Farei uma pequena ressalva por existir uma pontinha de otimismo se compararmos com os anos anteriores. A fórmula é a mesma, só mudou o pivô: antes podia-se mudar os pneus mas mantinha-se o nível do tanque; agora é possível treinar com pouco combustível e reabastecer antes da largada, mas o jogo de pneus será mantido. Notou a principal diferença entre a regra antiga e a medida nova? A velha induzia ultrapassagem nos boxes, a nova pode induzir ultrapassagens na pista.
As medalhas não vingavam, então o poderoso chefão se sentiu na obrigação de gerar uma ideia ainda mais absurda. E não é que ele conseguiu?
Acredito que seria muito fácil ter uma área em cada circuito onde você poderia ganhar um pouco de tempo para que você possa ultrapassar – um atalho, caso prefira –, em que o piloto poderia utilizar por cinco vezes durante a corrida. Isso impediria que eles ficassem presos atrás de alguém.

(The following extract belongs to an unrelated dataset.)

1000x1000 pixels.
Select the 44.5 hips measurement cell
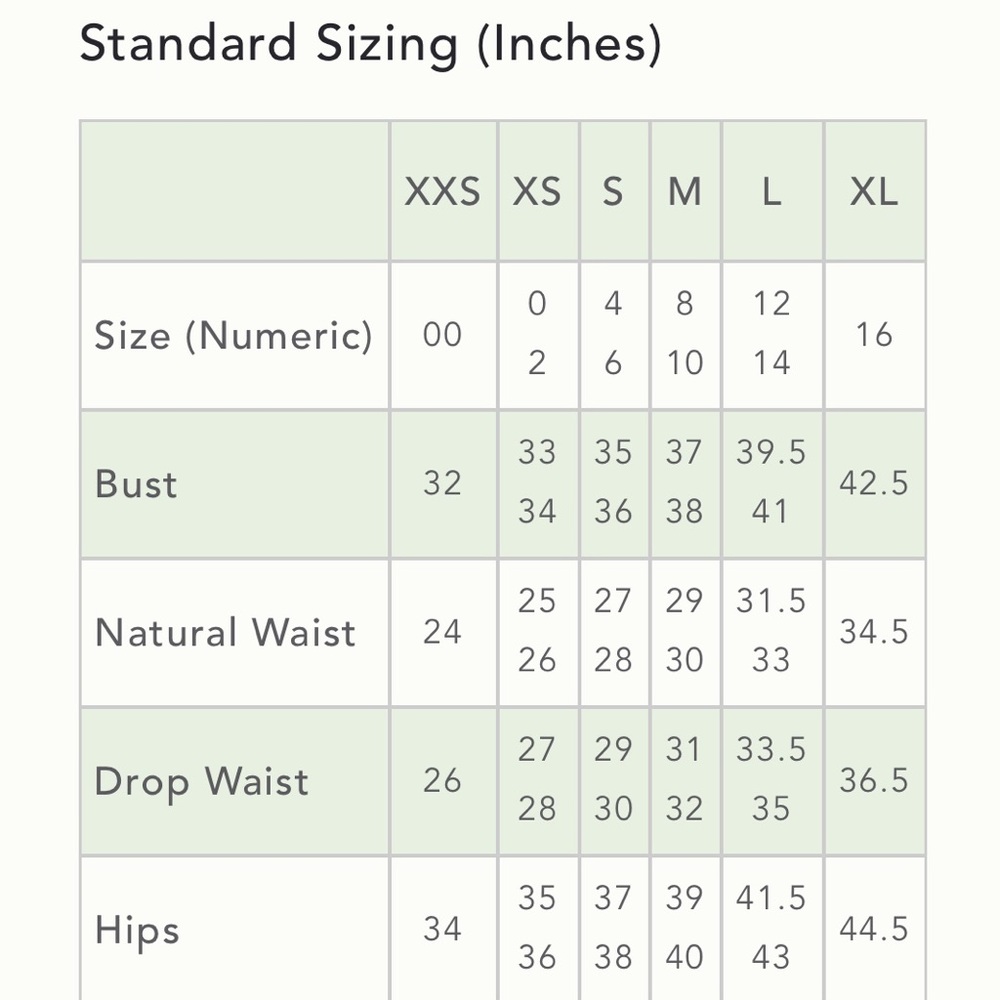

É bom para a televisão, bom para os comentaristas de TV, que poderiam falar sobre alguém que tem três [atalhos] restando e outra pessoa que tem mais dois, o que vai acontecer, e assim por diante.
Bernie Ecclestone
Minha Nossa Senhora do Automobilismo, pare a Fórmula 1 que eu quero descer... Quem foi esse Zé Ruela que deu um PlayStation de Natal ao Bernie Ecclestone?
A FIA já não é lá essas coisas quando consegue implementar uma nova regra. Pior ainda é quando a redige equivocadamente.
Em 2009, a entidade concentrou esforços na redução do downforce dos bólidos. Os chamados penduricalhos foram abolidos da carenagem, porém eles falharam justo na área de maior importância aerodinâmica do carro: sua parte inferior.
A brecha pôs tudo a perder. O tal difusor trabalha alto volume de ar sujo contra o adversário e ainda conserva 1s por volta, segundo a Autosport. O objetivo foi ferido e a temporada foi modorrenta, com diminutas ultrapassagens.
Pergunta-se: por que diabos a FIA não forçou a alteração da regra logo para 2010? O fim do difusor duplo é debatido pelas equipes, que pretendem aposentá-lo após esta temporada. A federação naturalmente posiciona-se favorável à mudança.
Depois a FIA não venha reclamar que as escuderias se sentem poderosas e metem o bedelho nas regras. A influência da Fota cresce a cada dia e sua colaboração para um melhor espetáculo também.
A figura de Jean Todt surgiu numa fase bastante peculiar, e seu comando à frente da entidade promete ser marcado por um trabalho conjunto com a Fota, até por razões diplomáticas. Recuperar a unicidade da FIA na implementação de regras será tarefa árdua, que provavelmente dependerá mais de uma crise dentro da Fota que de qualquer outro fenômeno.
Quanto ao difusor, é quase certo. Em 2010, o bicho fica. Mas em 2011, o bicho vai.